PASSAGE SHOWN:
The House of Representatives votes later Monday on a new package of operating rules that includes chilling changes that could seriously damage the United States.
Kevin McCarthy was elected speaker of the House after 15 hellish votes, during which he made concession after concession to the farthest-right members of the chamber. The rules package for 2023 looks very different because of that.
Some moderate Republicans have already said they plan to oppose the package, such as Representative Tony Gonzales, who said he is against proposed potential defense budget cuts. Representative Nancy Mace expressed concerns over the lack of information about the “backroom deals” McCarthy made to win.
Here’s a look at some of the most dangerous proposals:
1. Motion to “vacate the chair”
Not only did McCarthy give all his dignity to his most extreme colleagues, he also apparently ceded all his actual power to them too. The California Republican agreed to restore the motion to vacate, which would allow any single member of the House to call for a vote to remove him.
Considering at one point 21 Republicans had blocked his bid for the speaker’s gavel, McCarthy will have the threat of removal hanging over his head throughout his entire tenure as speaker. He will spend his speakership rushing to please the people who finally agreed to put him there, rather than governing. And if he is removed, the House could be stuck in an endless loop of speaker votes, preventing the chamber from accomplishing anything.
2. Rules Committee assignments for the Freedom Caucus
McCarthy also agreed to give three seats on the powerful House Rules Committee to the Freedom Caucus, the far-right coalition. The House Rules Committee has a lot of influence over what bills and amendments make it to the floor. Freedom Caucus members could now block or stall actually useful legislation from ever reaching a vote. Politico called this “the single most significant surrender of leadership power that we’ve seen in decades.”

DATASET SECTION:
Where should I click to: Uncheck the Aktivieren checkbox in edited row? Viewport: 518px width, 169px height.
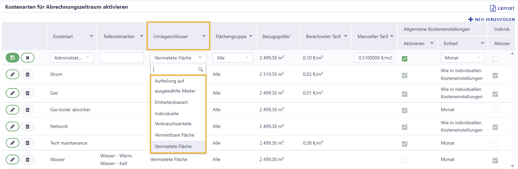405,59
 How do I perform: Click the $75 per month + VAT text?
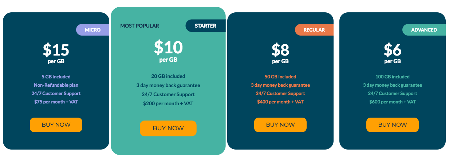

PROMPT 1: From the piece on the House rules package, copy out the stretch from "The House of" through "because of that.".
PROMPT 2:
Answer from the piece on the House rules package:
(a) How many votes did it take to elect Kevin McCarthy speaker?
(b) Which representative said he opposes proposed defense budget cuts?
(c) How many House Rules Committee seats did McCarthy agree to give the Freedom Caucus?
PROMPT 3: Write what comes next in the piece on the House rules package, picking up after its final sentence.
The material is unrelated to the piece on the House rules package.

EXPECTED OUTPUT 1:
The House of Representatives votes later Monday on a new package of operating rules that includes chilling changes that could seriously damage the United States.
Kevin McCarthy was elected speaker of the House after 15 hellish votes, during which he made concession after concession to the farthest-right members of the chamber. The rules package for 2023 looks very different because of that.

EXPECTED OUTPUT 2:
(a) 15
(b) Tony Gonzales
(c) Three

EXPECTED OUTPUT 3:
3. Slashed spending
The new rules will cap the debt ceiling, or the maximum amount of money the U.S. can borrow, to its level from two years ago. If the U.S. government reaches its soon-to-be-lower borrowing limit, it could default on its debt or fail to make a repayment. If that happens, already high prices and inflation could skyrocket, sending the U.S. into a recession.
Defaulting means the government will also be unable to pay military salaries and Social Security benefits. A lower debt ceiling would also mean less funding for programs such as Medicare and Medicaid, SNAP or food stamps, and meal programs for low-income students.
4. The Holman rule
McCarthy also agreed to reinstate the Holman rule, which lets lawmakers propose reductions in federal salaries, in the number of employees at federal agencies, and in the budget for certain programs. Federal pay or budgets can be slashed to $1, effectively defunding programs. Already on the chopping block is the Internal Revenue Service. The agency is chronically understaffed but has also come under fire for its apparent failure to audit former President Donald Trump’s taxes in a timely manner.
5. Gutting federal investigators’ power
McCarthy also agreed to two proposals that would hugely undermine Congress’s credibility. First, one proposal will gut the Office of Congressional Ethics, an independent federal watchdog, just as it was considering investigations into lawmakers who defied the January 6 investigative committee and serial fabulist George Santos.
The new rules would reimpose term limits on the OCE’s board members and restrict the window for hiring new staff to the first 30 days of the new congressional session (a week of which has already been wasted by McCarthy’s endless speaker votes). The changes would force out three of four Democratic-appointed board members and would run out the clock on hiring while new ones are approved, leaving the OCE unable to investigate anything.
But McCarthy is on board with investigating the FBI and the Department of Justice. He agreed to a proposed House Judiciary subcommittee to investigate the so-called “weaponization” of the federal government. The group will have access to any information shared with the House Intelligence Committee, which is usually the highest level of classified intelligence.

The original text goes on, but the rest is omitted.